Todos contra la corrupción
jueves 27 de abril de 2017, 02:00h
Es del todo inadmisible que podamos siquiera plantearnos que algo tan lamentable y perverso como la corrupción deba ser aceptado como un simple fenómeno con el que nos vemos obligados a convivir, algo casi indisolublemente unido a la propia condición humana y natural en los tiempos que corren. No es de recibo que broten día tras día nuevos casos y que prácticamente nos hayamos insensibilizado ante lo que no deja de ser un auténtico drama. Cuando hablamos de corrupción, no solo se trata de condenar toda práctica consistente en la utilización de las funciones que uno desempeña en una organización pública o privada en provecho, económico o de otra índole, de unas determinadas personas; no se trata simplemente de vacunarnos contra conductas que quiebran los principios más elementales de la convivencia en sociedad; debemos también luchar contra esta pandemia de forma decidida y desde los más diversos ámbitos, sin descanso.
Para empezar, ni que decir tiene que todas las herramientas de que dispone el Estado de Derecho deben apuntar en esa dirección y castigar toda conducta punible que se lleve a cabo en ese terreno, tanto desde el ámbito público como desde el privado.

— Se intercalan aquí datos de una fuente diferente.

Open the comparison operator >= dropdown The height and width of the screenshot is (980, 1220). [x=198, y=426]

Efectivamente, si bien es cierto que la corrupción tradicionalmente ha estado ligada a conductas de abuso de poder público del Estado para obtener una ventaja ilegítima en beneficio privado, es decir, a conductas de funcionarios dentro de la propia organización de la administración pública, no podemos negar que el fenómeno de la globalización ha acabado provocando que la corrupción en el sector privado de un Estado haya dejado de ser un asunto únicamente de carácter interno, para convertirse en un problema también transnacional, que precisa también de una imprescindible acción conjunta de todos los Estados. En este sentido, por supuesto que nuestro Código Penal tipifica conductas tales como el cohecho, la malversación, los fraudes y exacciones ilegales, las negociaciones y actividades prohibidas a los funcionarios públicos o los abusos en el ejercicio de su función, los sobornos, los delitos en la financiación de partidos políticos, el blanqueo de capitales o los delitos de corrupción entre particulares. De hecho, el goteo incesante de nuevos implicados, de todos los colores posibles, en los más variopintos casos y a lo largo y ancho de nuestra geografía, nos permiten apreciar cómo el ordenamiento jurídico responde contundente ante el desafío, siempre respetando la ineludible y más que necesaria presunción de inocencia.

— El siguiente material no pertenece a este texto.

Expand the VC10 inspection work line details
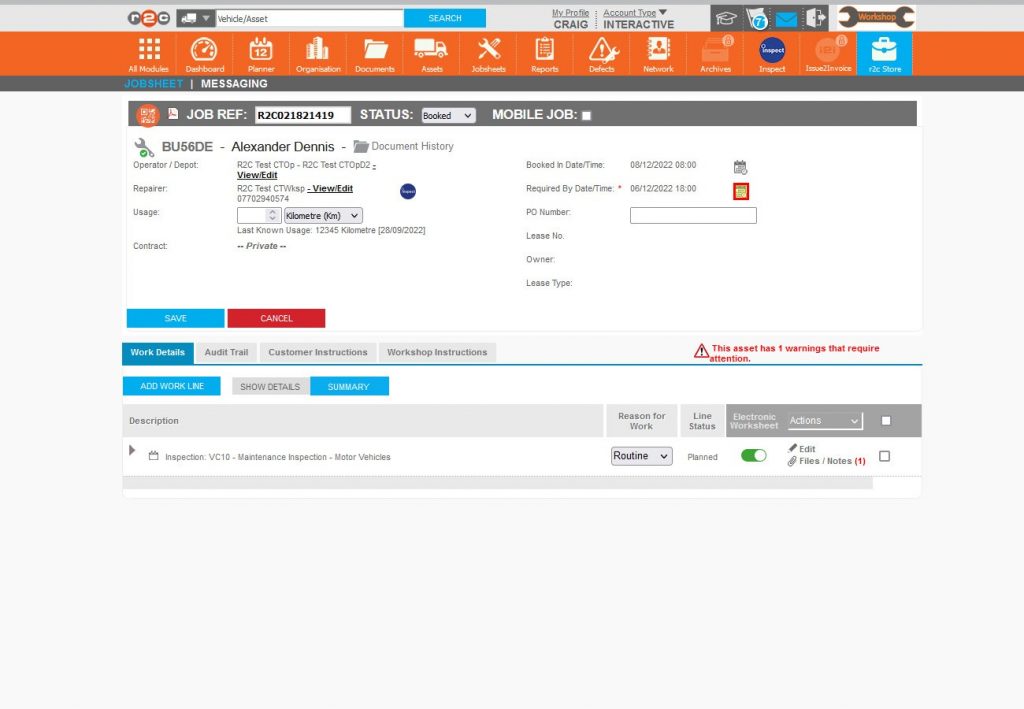Screen dimensions: 1024x709 pyautogui.click(x=131, y=450)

Pero no debemos quedarnos ahí. Seguimos sin ser conscientes del verdadero alcance de los daños que se derivan de la corrupción. No nos engañemos, la corrupción no es más que un síntoma de la gran crisis de valores que nos viene acompañando desde finales del siglo pasado. Cuántas veces se critican las actuaciones de los investigados, procesados o condenados pero la reflexión culmina con un…”¡habría que verse en su situación!” o “¡para que se lo lleven otros!”… Poco más que añadir. Estamos ante un serio problema que va más allá de conductas individuales y que parece contaminarlo todo. Pero ¿qué podemos esperar de una sociedad en que tener es más importante que ser? ¿Qué vamos a ver en un escenario en que los objetivos a alcanzar parecen ser la necesidad de reconocimiento, el afán de poder y el parecerse a otras personas que, supuestamente, están por encima de ti, sin ninguna necesidad real de que eso sea así? ¿Pero qué diantre pretendemos encontrar en un mundo en que se presta más atención a una organización, a un ente o a una empresa, que a los individuos?
Es muy duro, pero es muy real. Mientras se premie al que llega más alto sin importar lo más mínimo cómo ha llegado, nada cambiará; mientras se incentive la consecución de objetivos sin caer en la cuenta de si para lograrlos se ha estafado, robado o engañado, seguiremos por este perverso camino; si no somos capaces de adivinar que encima de toda organización, de todo instrumento, de toda empresa, de toda entidad y de toda administración, están las personas, poco podemos mejorar. Se trata de una labor en la que todos tenemos mucho que decir: desde nuestro puesto de trabajo, desde nuestra responsabilidad y, como no puede ser de otro modo, desde nuestra familia, con la educación de nuestros hijos. Ellos son los primeros que deben llevar grabado a fuego los valores que les hagan entender que antes que profesionales de prestigio y gran reconocimiento, antes que seres poderosos desposeídos de tiempo, deben orientar su vida a ser buenas personas. Así de fácil…y de difícil… sin olvidar que contra la corrupción debemos luchar todos, de forma decidida y sin ambages. Y no cesar en el intento, no rendirnos, no bajar los brazos ni conformarnos pues, como bien señala la cantante y activista Joan Baez, “si no peleas para acabar con la corrupción y la podredumbre, acabarás formando parte de ella”.